Adolescents' health not keeping pace


Although the health of the world's infants and children has improved significantly in the past 50 years, that same success has not been achieved for adolescents and young adults, say reports out today.

According to a UNICEF report, 1.4 million adolescents (ages 10-19) die each year from traffic injuries, complications of childbirth, suicide, violence, AIDS and other health-related causes.

A synthesis of international data for the medical journal The Lancet finds injuries are the leading cause of death (40%) among 1.8 billion young people ages 10-24. That compares with 10% from injuries for the general population, researchers say.

"We've done a terrific job in both developing countries and the U.S. at reducing infant and under-age-5 mortality and improving all kinds of things like prematurity, safe deliveries and immunizations, but we haven't seen those same declines with older teens and young adults," says adolescent medicine specialist John Santelli of Columbia University in New York.

The reason: "Young adults and older teens die from very different conditions" than children. "We haven't done enough thinking about the health behaviors that emerge during adolescence," says Santelli.

There has been "a long history of not recognizing adolescence as a specific population in need of targeted intervention in a number of areas, including health," says UNICEF's Judith Diers. "In many countries, you move very quickly from childhood into adulthood. There isn't even a period that's understood as adolescence."

UNICEF says 1.2 billion adolescents account for nearly one-fifth of the world's population. Mortality rates increase with age, jumping from 95 deaths per 100,000 for ages 10-14 to 139 for ages 15-19, to 224 for 20-24.

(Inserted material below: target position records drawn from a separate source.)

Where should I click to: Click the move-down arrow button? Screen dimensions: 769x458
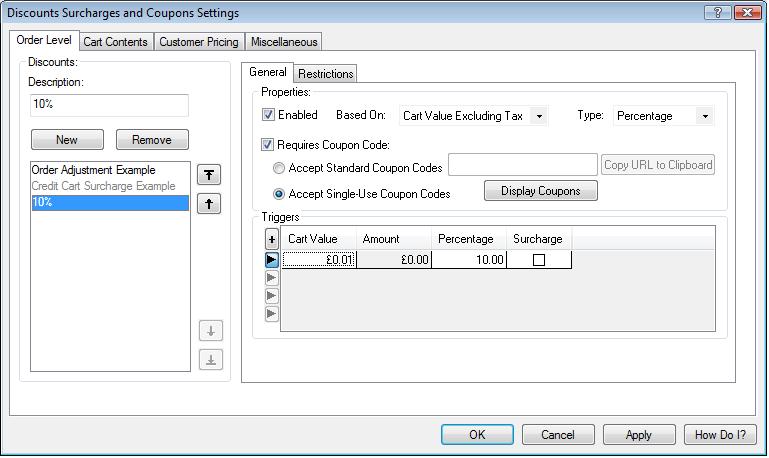pyautogui.click(x=210, y=331)
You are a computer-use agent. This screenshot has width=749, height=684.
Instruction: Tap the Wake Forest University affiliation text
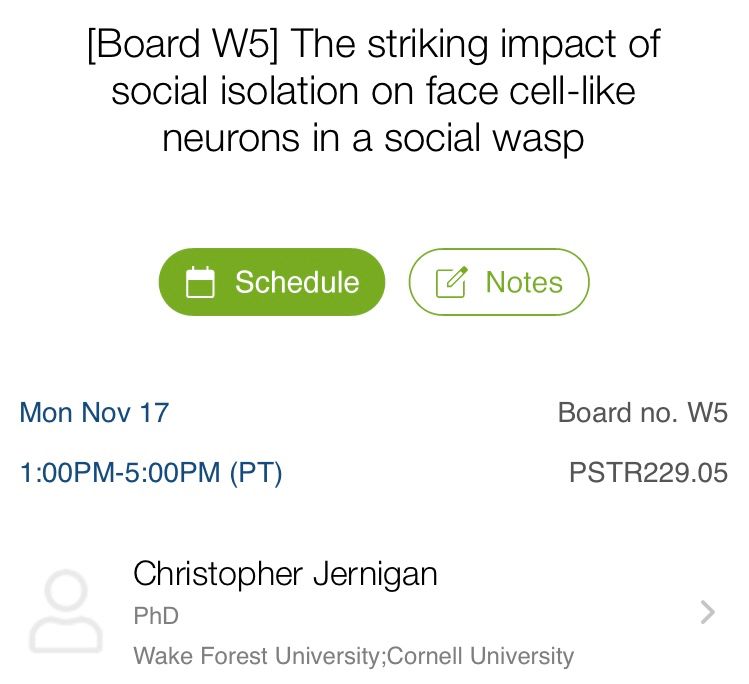click(257, 656)
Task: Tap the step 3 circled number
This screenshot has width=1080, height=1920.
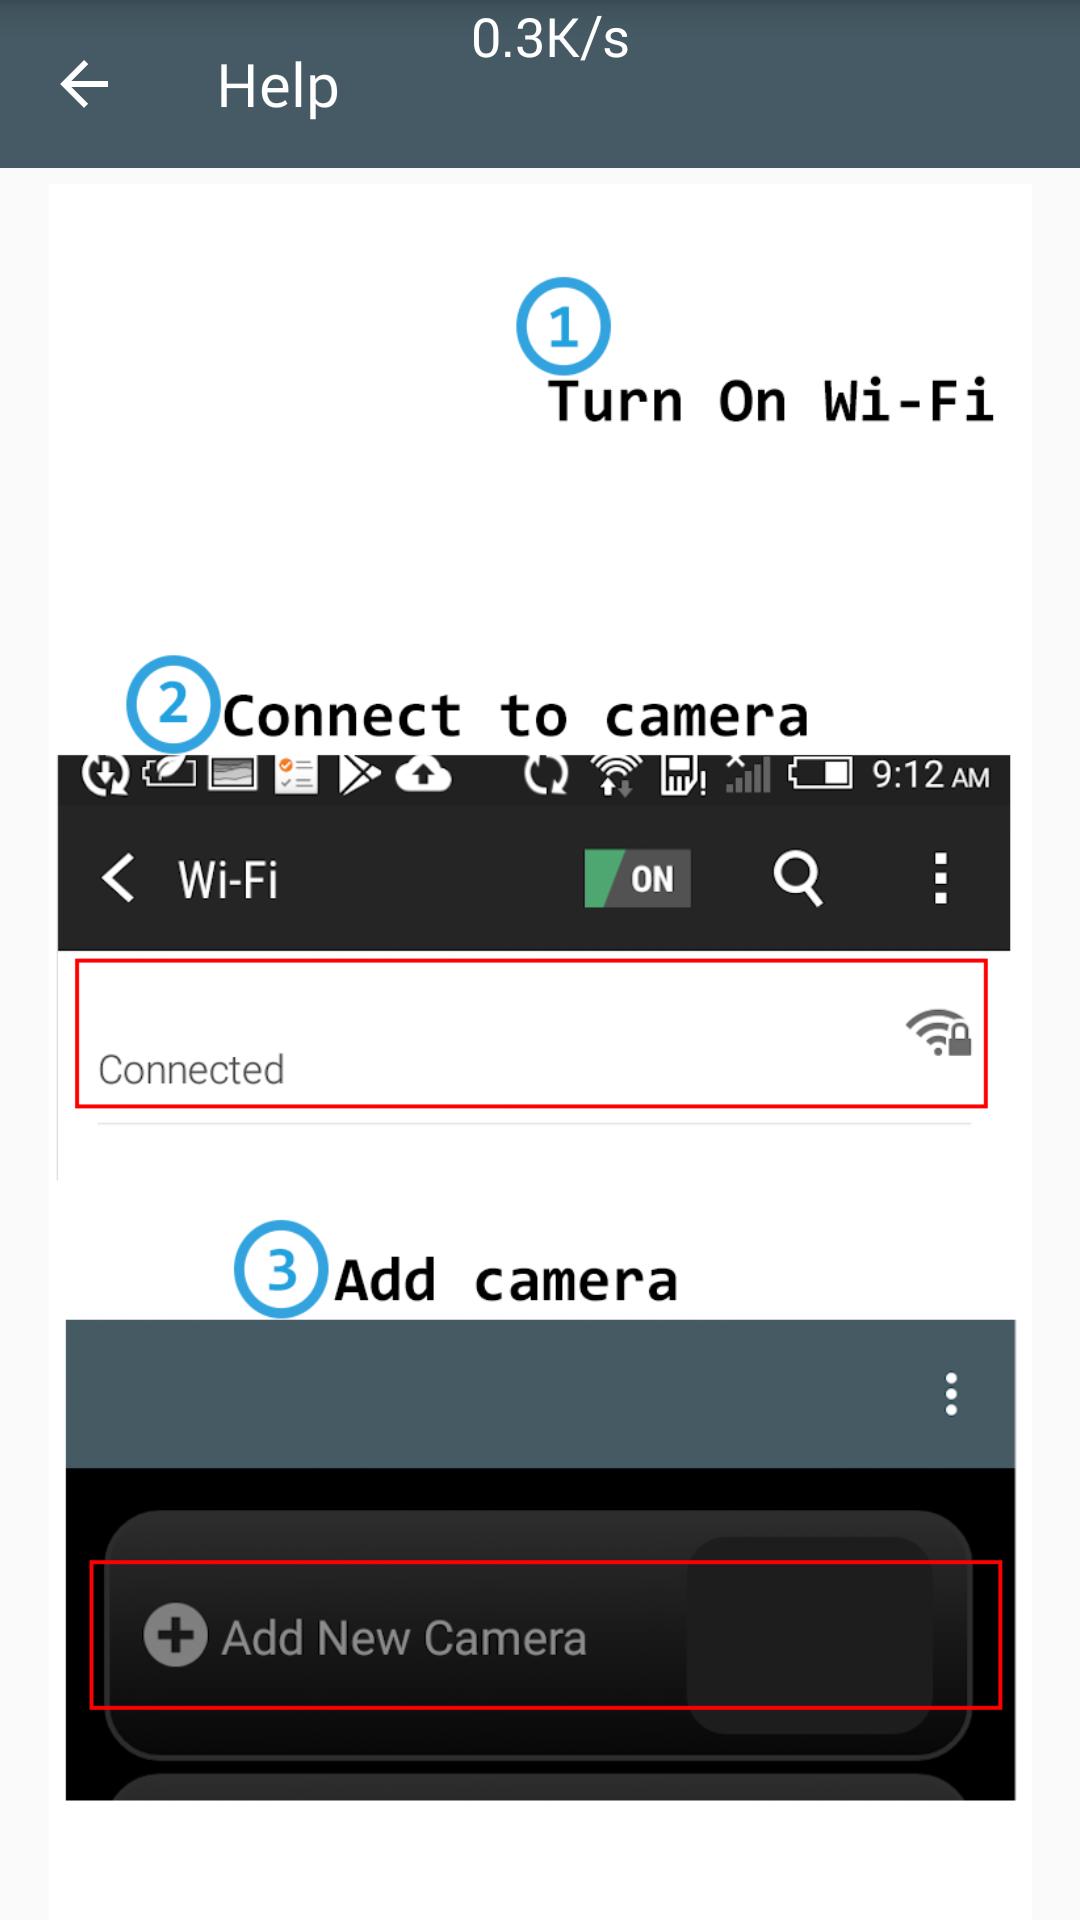Action: tap(281, 1269)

But mortality rates alone don't tell the full story of adolescence "as a time of transitions, when young people without opportunities can drop off the track and never fully recover," Diers says. More evidence:

An estimated 2.2 million are living with HIV, 60% of them girls. Most do not know.

11% of births, about 16 million, are to girls ages 15-19.

20% of adolescents a year experience mental health problems; most common are major depression or other mood disturbances.